» Quoted text:

-- START --

Further, by adjusting the average particle diameter of the primary
particles contained in the hydroxide and/or performing the heating,
the average particle diameter of the primary particles constituting
the positive electrode active material can be set to 0.8 .mu.m or
less.
[0067] When the heating temperature and duration are outside the
above-described ranges, the average particle diameter of the
primary particles may exceeds 0.8 .mu.m, aluminum atoms may not be
diffused to the inside of the positive electrode active material,
or the concentration gradient of aluminum atoms may not be formed
in the positive electrode active material.
[0068] The heating is preferably performed in an oxygen atmosphere
because a sufficient capacity can be obtained.
[0069] As described above, the whole amount of aluminum atoms
contained in the positive electrode active material is preferably 2
to 20 mol % of the total amount of metal elements other than Li
contained in the positive electrode active material. By adjusting
the amount of the compound containing aluminum atoms to be added in
the step (a), the amount of aluminum atoms contained in the
positive electrode active material can be controlled to be within
the above range.
[0070] It should be noted that, according to the production method
as described above, aluminum hydroxide can be thinly and uniformly
carried on the surface of the hydroxide containing a transition
metal element, and therefore, aluminum atoms can be introduced into
the hydroxide containing a transition metal element from the entire
surface of the hydroxide toward the center thereof. As such,
aluminum atoms can be uniformly introduced into the surface layer
portion of the lithium-transition metal composite oxide containing
aluminum atoms. Further, in the obtained lithium-transition metal
composite oxide containing aluminum atoms, the concentration
gradients at a plurality of points on a circle or sphere having a
predetermined radius from the center thereof can be made almost
equal.
[0071] The non-aqueous electrolyte secondary battery of the present
invention is particularly suitable for use as a power source for
plug-in hybrid electric vehicles. When used for this application,
the non-aqueous electrolyte secondary battery preferably has a
capacity of 10 Ah to 30 Ah.
[0072] The non-aqueous electrolyte secondary battery of the present
invention, because of its excellent cycle characteristics and
excellent storage characteristics as described above, is also
suitable for use as a power source for hybrid electric vehicles, a
power source for small consumer portable devices, and the like.
When used as a power source for hybrid electric vehicles, the
non-aqueous electrolyte secondary battery preferably has a capacity
of 3 Ah to 10 Ah. When used as a power source for small consumer
portable devices, the non-aqueous electrolyte secondary battery
preferably has a capacity of 2 Ah to 4 Ah.
[0073] The components other than the positive electrode active
material of the non-aqueous electrolyte secondary battery of the
present invention are described below.
[0074] The positive electrode may include a positive electrode
current collector and a positive electrode active material layer
carried on the current collector. The positive electrode active
material layer may include the positive electrode active material
and, as needed, a conductive agent and a binder. Likewise, the
negative electrode may include a negative electrode current
collector and a negative electrode active material layer carried on
the current collector. The negative electrode active material layer
may include the negative electrode active material and, as needed,
a binder and a conductive agent.

-- END --

» Recorded information:
-- START --

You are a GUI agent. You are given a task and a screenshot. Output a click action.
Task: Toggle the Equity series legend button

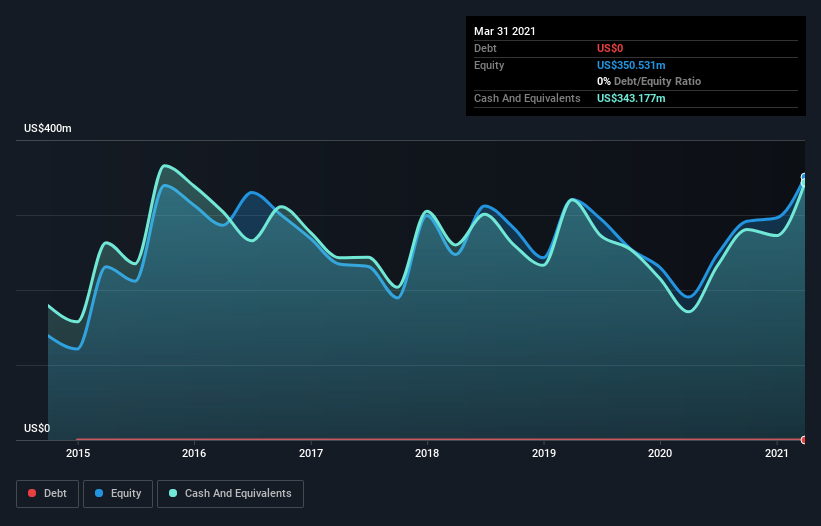click(118, 494)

-- END --

» Task instructions:
A. List every use the patent excerpt names as one the battery is suitable for as a power source.
B. Reproduce the patent excerpt word for word, starting with "[0074] The positive" and going on through "a conductive agent.".
C. Answer these questions using the patent excerpt:
(i) In what atmosphere is the heating preferably performed?
(ii) What capacity range is preferred when the battery powers hybrid electric vehicles?
(iii) What share of the metal elements other than Li should the whole amount of aluminum atoms preferably be?
None of the data is needed here.

» Solutions to the exercise:
A.
Plug-in hybrid electric vehicles
Hybrid electric vehicles
Small consumer portable devices

B.
[0074] The positive electrode may include a positive electrode
current collector and a positive electrode active material layer
carried on the current collector. The positive electrode active
material layer may include the positive electrode active material
and, as needed, a conductive agent and a binder. Likewise, the
negative electrode may include a negative electrode current
collector and a negative electrode active material layer carried on
the current collector. The negative electrode active material layer
may include the negative electrode active material and, as needed,
a binder and a conductive agent.

C.
(i) An oxygen atmosphere
(ii) 3 Ah to 10 Ah
(iii) 2 to 20 mol %